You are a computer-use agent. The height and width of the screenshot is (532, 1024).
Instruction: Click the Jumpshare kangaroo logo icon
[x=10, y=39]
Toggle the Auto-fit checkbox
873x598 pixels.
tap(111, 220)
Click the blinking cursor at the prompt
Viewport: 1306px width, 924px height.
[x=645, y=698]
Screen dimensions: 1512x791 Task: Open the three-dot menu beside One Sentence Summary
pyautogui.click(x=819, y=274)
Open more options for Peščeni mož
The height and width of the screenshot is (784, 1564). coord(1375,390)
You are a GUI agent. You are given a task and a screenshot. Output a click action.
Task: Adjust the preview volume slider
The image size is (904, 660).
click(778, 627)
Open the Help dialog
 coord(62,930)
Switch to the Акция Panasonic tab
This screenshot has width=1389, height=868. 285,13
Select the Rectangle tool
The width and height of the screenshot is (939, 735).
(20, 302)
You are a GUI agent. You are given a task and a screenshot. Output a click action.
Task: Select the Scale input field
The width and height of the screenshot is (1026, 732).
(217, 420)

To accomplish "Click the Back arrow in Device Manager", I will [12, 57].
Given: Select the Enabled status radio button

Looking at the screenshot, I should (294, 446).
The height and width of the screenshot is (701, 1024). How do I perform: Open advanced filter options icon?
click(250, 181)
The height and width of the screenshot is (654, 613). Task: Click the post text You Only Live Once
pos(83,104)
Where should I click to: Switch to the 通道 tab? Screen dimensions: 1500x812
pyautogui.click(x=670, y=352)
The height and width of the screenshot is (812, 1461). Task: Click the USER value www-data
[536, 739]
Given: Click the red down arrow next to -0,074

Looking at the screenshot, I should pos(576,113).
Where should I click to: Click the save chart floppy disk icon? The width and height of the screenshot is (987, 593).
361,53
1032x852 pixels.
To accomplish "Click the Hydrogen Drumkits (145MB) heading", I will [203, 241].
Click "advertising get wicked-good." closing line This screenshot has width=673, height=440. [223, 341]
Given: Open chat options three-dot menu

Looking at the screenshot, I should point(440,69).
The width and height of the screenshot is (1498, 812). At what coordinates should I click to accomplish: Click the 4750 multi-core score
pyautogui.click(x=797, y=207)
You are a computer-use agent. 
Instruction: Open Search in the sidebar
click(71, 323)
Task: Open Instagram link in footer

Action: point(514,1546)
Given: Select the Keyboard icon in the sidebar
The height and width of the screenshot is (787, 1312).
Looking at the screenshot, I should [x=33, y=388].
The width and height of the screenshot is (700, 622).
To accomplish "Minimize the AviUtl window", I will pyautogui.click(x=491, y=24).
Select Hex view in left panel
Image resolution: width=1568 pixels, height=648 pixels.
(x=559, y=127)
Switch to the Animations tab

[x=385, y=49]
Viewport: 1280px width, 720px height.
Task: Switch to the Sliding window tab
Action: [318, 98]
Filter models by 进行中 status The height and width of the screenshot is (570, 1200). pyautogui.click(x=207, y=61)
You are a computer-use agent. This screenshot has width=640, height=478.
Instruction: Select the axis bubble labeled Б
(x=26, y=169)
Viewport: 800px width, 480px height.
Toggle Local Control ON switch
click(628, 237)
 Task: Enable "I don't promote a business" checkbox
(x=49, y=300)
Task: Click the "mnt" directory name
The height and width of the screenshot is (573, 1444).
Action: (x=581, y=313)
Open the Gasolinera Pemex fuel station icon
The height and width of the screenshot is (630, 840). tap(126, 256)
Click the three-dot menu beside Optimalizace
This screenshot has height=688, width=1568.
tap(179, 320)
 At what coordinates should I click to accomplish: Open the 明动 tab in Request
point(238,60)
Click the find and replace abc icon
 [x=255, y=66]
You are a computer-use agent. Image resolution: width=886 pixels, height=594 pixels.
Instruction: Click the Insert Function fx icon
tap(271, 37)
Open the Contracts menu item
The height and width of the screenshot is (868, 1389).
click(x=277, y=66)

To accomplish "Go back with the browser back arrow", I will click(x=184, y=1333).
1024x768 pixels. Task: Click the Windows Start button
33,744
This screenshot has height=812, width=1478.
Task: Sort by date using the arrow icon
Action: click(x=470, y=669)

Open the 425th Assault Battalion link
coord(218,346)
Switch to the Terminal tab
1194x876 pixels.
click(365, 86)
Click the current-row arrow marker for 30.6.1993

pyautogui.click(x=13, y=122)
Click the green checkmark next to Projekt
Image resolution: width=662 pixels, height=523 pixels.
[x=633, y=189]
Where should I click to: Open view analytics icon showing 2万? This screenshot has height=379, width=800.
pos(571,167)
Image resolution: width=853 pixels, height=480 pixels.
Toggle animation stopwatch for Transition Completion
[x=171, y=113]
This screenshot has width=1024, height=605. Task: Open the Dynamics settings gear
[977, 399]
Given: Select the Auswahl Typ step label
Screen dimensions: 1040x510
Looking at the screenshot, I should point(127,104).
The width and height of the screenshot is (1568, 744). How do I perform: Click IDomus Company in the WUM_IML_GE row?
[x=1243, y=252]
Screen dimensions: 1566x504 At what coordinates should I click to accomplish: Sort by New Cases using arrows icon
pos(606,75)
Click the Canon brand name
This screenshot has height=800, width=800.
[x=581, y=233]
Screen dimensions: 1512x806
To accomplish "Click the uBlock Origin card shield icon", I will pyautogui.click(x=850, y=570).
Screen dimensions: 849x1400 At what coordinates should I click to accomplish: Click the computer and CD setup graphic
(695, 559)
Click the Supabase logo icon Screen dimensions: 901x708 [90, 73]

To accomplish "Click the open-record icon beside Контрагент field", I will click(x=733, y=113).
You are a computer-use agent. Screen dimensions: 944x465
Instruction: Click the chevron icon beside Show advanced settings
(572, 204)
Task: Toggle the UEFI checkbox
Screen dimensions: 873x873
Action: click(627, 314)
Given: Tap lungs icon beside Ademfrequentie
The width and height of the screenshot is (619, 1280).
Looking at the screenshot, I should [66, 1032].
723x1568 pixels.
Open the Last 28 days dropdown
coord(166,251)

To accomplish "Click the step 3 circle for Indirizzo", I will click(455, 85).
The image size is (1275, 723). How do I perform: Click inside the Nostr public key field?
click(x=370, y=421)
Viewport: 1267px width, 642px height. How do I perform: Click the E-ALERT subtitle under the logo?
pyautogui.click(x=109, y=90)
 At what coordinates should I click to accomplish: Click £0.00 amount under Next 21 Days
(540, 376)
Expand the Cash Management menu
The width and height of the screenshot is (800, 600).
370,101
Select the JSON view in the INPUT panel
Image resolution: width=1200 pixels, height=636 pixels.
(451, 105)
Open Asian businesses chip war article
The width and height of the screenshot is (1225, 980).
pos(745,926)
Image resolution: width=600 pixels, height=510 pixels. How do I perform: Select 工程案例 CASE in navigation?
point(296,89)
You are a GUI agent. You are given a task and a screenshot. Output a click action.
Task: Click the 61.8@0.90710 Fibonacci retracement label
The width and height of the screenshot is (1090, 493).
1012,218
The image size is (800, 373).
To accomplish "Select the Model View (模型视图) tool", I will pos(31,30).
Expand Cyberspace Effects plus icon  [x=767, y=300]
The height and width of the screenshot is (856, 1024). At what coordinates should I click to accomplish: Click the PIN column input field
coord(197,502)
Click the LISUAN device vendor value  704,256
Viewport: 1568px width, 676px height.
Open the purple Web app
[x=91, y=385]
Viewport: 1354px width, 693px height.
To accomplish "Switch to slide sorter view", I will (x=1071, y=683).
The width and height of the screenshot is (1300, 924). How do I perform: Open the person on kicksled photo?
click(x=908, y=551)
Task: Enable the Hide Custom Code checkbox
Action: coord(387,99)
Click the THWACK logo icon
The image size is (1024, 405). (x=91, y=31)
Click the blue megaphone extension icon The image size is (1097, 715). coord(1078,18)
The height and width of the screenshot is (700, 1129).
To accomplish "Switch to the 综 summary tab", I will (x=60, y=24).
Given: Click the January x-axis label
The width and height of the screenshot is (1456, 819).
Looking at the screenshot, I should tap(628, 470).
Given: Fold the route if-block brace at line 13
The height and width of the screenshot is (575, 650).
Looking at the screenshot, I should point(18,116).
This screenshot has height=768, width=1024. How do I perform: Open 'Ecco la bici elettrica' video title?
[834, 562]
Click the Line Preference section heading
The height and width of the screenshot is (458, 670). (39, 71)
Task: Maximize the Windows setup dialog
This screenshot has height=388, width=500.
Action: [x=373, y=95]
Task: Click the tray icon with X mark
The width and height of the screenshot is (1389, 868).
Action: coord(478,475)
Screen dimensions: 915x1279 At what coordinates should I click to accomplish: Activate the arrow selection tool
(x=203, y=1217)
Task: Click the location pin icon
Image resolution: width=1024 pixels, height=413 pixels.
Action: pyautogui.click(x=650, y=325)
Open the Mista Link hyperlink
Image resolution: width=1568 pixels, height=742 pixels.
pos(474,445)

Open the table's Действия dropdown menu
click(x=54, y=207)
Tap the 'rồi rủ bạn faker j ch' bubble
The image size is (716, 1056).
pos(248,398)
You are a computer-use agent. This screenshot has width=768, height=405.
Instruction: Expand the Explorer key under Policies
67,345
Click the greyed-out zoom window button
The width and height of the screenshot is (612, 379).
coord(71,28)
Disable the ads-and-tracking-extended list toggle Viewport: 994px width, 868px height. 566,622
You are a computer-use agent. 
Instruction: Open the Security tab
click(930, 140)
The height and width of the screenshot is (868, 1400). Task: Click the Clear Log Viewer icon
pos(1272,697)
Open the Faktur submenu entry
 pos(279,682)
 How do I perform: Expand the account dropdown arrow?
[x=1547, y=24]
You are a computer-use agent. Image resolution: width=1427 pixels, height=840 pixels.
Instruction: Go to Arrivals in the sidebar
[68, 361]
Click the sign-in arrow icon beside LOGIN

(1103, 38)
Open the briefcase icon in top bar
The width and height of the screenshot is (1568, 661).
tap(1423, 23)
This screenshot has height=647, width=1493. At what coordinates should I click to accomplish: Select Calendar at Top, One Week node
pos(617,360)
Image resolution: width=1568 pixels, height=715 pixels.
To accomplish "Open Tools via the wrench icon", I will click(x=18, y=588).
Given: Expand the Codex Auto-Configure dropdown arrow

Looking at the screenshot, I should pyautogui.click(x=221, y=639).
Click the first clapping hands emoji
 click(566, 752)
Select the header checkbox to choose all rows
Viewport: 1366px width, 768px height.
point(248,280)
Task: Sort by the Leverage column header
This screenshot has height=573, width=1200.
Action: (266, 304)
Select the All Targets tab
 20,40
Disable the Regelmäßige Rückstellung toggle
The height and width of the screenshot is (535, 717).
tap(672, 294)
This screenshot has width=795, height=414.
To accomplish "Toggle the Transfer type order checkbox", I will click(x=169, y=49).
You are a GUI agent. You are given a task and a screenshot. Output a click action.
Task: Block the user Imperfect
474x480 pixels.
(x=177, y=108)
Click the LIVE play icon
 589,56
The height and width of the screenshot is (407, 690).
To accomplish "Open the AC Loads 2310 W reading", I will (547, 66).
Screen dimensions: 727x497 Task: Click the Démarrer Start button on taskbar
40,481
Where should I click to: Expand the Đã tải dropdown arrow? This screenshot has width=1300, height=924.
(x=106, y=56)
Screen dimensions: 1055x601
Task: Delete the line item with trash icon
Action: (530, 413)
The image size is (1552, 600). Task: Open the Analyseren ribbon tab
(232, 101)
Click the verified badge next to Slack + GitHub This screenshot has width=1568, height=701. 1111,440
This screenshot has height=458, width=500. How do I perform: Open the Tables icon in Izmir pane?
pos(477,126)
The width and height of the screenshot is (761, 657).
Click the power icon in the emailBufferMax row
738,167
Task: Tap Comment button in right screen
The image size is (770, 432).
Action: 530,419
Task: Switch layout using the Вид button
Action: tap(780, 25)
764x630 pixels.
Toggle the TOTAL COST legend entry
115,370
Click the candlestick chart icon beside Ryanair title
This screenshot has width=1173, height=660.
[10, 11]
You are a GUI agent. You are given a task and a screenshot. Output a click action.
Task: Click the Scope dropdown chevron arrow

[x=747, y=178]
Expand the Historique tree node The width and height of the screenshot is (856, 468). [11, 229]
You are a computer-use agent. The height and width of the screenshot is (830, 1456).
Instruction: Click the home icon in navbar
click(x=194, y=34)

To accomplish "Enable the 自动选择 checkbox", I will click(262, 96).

┄┄┄┄┄┄┄┄┄┄┄┄┄┄┄┄┄┄┄┄

_Task brief_
Only the lines from the one with "is (830, 1456)." to the end of the listing are wanted. Print them exactly, keeping both ends.

_Solved exercise_
You are a computer-use agent. The height and width of the screenshot is (830, 1456).
Instruction: Click the home icon in navbar
click(x=194, y=34)

To accomplish "Enable the 自动选择 checkbox", I will click(262, 96).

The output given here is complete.